Keywords: alternative polyadenylation, profiling tools, processing pipelines, validation approaches, genome function.
Alternative polyadenylation, which causes the same gene to produce multiple RNA transcripts, is an evolutionarily conserved phenomenon in both animals and plants [1-4]. This process prepares the 3' untranslated regions (3'UTRs) of RNAs with either variable sequence composition or different nucleotide lengths due to use of alternative polyadenylation (APA) sites [5]. In fact, 3'UTRs often harbor variable cis- and trans-acting regulatory elements so that alternative polyadenylation plays essential roles in regulation of RNA stability, localization, translation and degradation [6]. Consequently, the same gene can function quantitatively, qualitatively or epigenetically, depending on APA position, 3'UTR features and regulatory modes.

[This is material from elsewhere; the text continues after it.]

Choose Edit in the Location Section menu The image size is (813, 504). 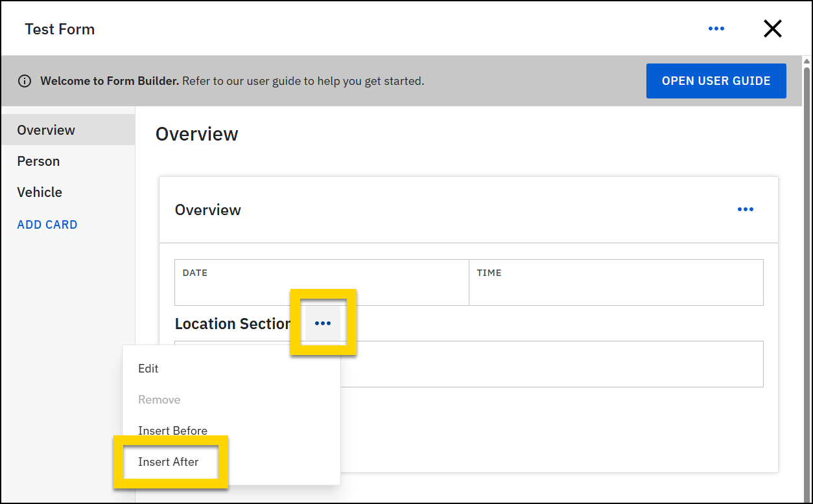148,368
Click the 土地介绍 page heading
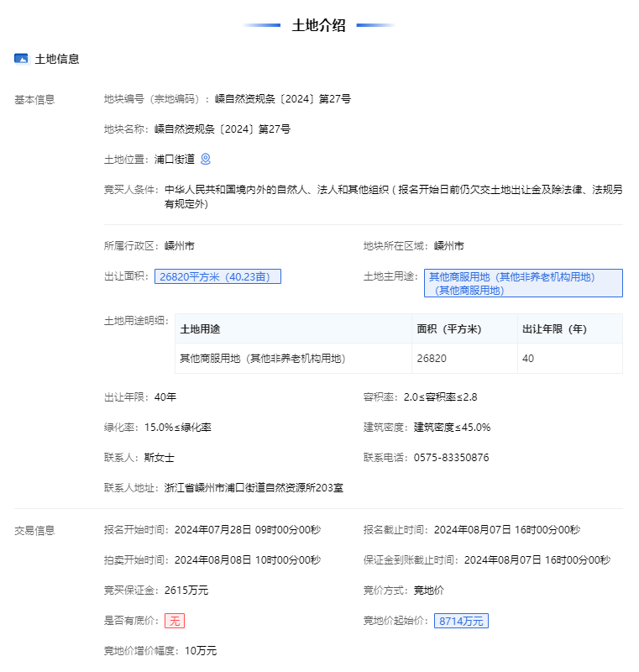Screen dimensions: 639x672 (318, 25)
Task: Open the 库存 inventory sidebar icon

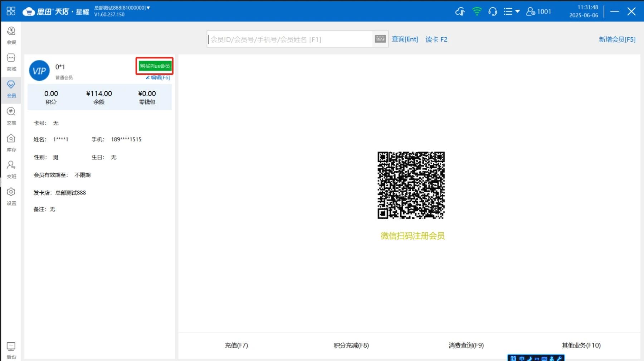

Two alternative transcripts can encode for the same protein. For example, the transcript with a short 3'UTR would avoid the negative regulation targeted by microRNA, but potentially lose the stability provided by RNA-binding proteins in comparison to another with a long 3'UTR. This regulatory mode contributes quantitatively to gene function [7]. Qualitative modes occur when APA sites from the same gene yield transcript isoforms that encode distinct proteins, potentially with distinct properties [8]. When a protein-coding transcript is converted into a non-coding, truncated or unstable protein due to a switch in APA usage, this regulatory mode is called an epigenetic effect, which ultimately silences the target gene [9].
Outline of library construction procedures involved in five newly developed methods. (A) LITE-seq and PAC-seq enrich polyA+ cDNA. (B) BAT-seq, WTTS-seq and PAPERCLIP-seq target polyA+ RNAs.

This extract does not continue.